Favorite posts from three rings in the 2011 Management Improvement Blog Carnival (1 of 3)


For the 2011 Annual Management Improvement Blog Carnival, hosted by John Hunter, we (my son Hank and I) will pick our favorite posts from these three blogs:

See us hosts and the blogs we’ve chosen to review at this site coordinated by John and background on the carnival itself here.

I will start off our part in this Carnival with my take on Edge Perspectives.  The author is John Hagel — a fellow with a background in law and management who caught my fancy for his passion about embracing change.  I live by Apostle Paul’s advice (1 Thes. 5:14-22) to “Test all things; hold fast what is good.”  However, as Hagel explains in his blog on Cognitive Biases in Times of Uncertainty uncertainty breeds fear for new technologies that offer big benefits.  It’s amazing to see how much people vary in interest/aversion to new technology.  For example, I recently made an impulse purchase of Sony’s Internet TV Blu-ray disc player.  When I asked Hank to help me set it up in our master bedroom, he got really keyed up about how this device streams content controlled by a nifty remote with all the functions of a full-size keyboard.  But then my wife tried to turn the TV on – not a good scene.  She just needs a lot more time to embrace technological change than Hank or me.

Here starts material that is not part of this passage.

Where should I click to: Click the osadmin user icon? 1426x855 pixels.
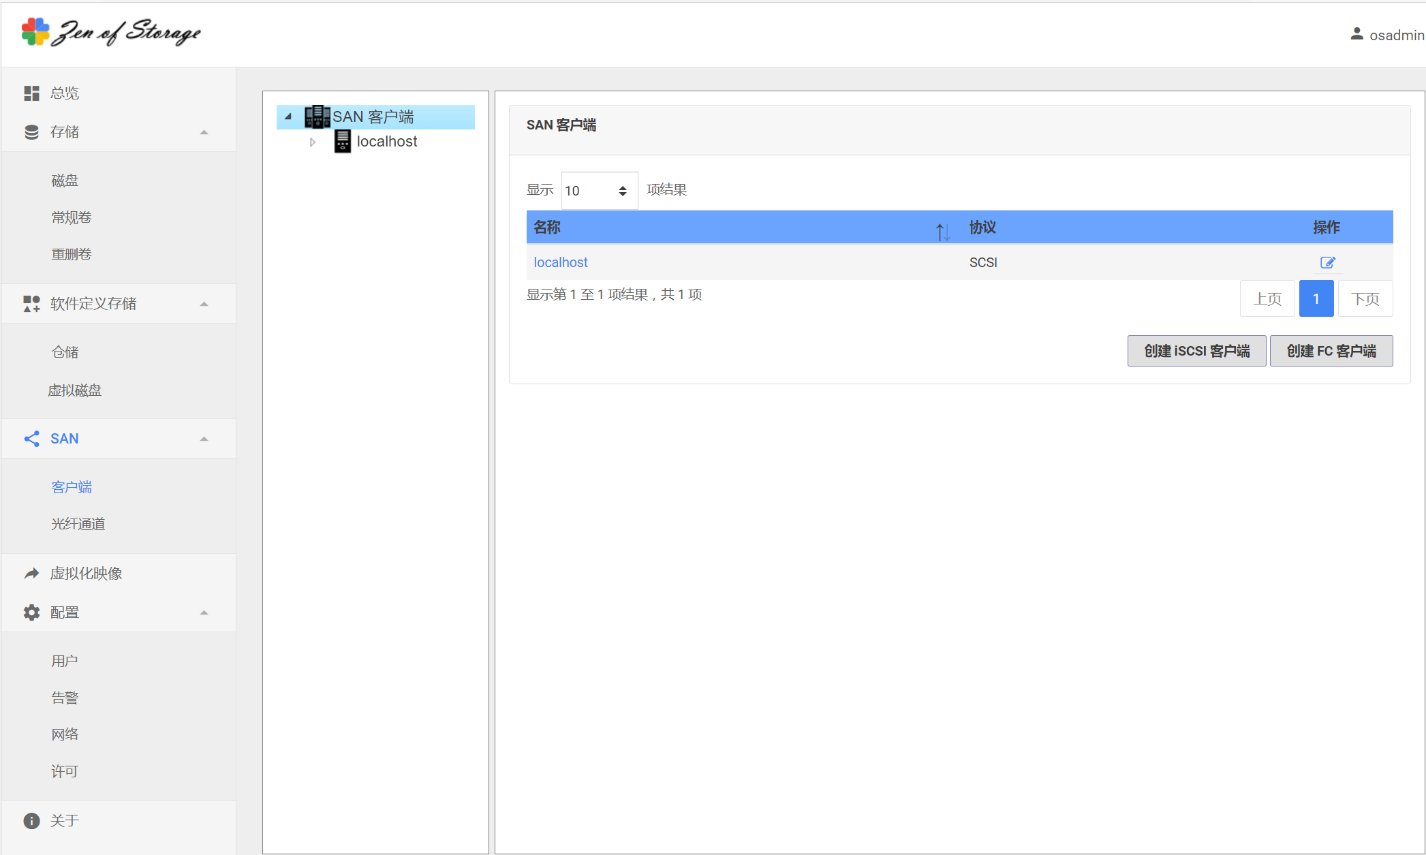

A number of the 2011 blogs in Edge Perspectives provide in-depth reviews of books by other big  thinkers offering their prescription for how Americans can regain their edge.  To be honest, I am just too busy dealing with everyday life to work up the necessary energy to get a grasp on these huge issues.  My attention gets re-engaged when Hegel delivers thoughts from the heart such as his Revolution from the Edge entry.  Here he reports back from TED, nonprofit devoted to “Ideas Worth Spreading” that draws top thinkers from around the globe, one of whom is invited to turn the world inside out – aided by a $100,000 award.  Hagel focuses his thoughts on the uprisings in the Middle East and North Africa, where a well-educated younger generation broke free of old ways enforced by rigid and repressive dictators.  Having just come away from India, where democracy fosters technological innovation (if only the infrastructure could catch up!), I am keen on Hagel’s call for those in developed nations to do everything possible for removing the barriers of corruption, debt and environmental degradation that stand in the way of further progress by emerging countries.

“As a man changes his own nature, so does the attitude of the world change towards him. … We need not wait to see what others do.”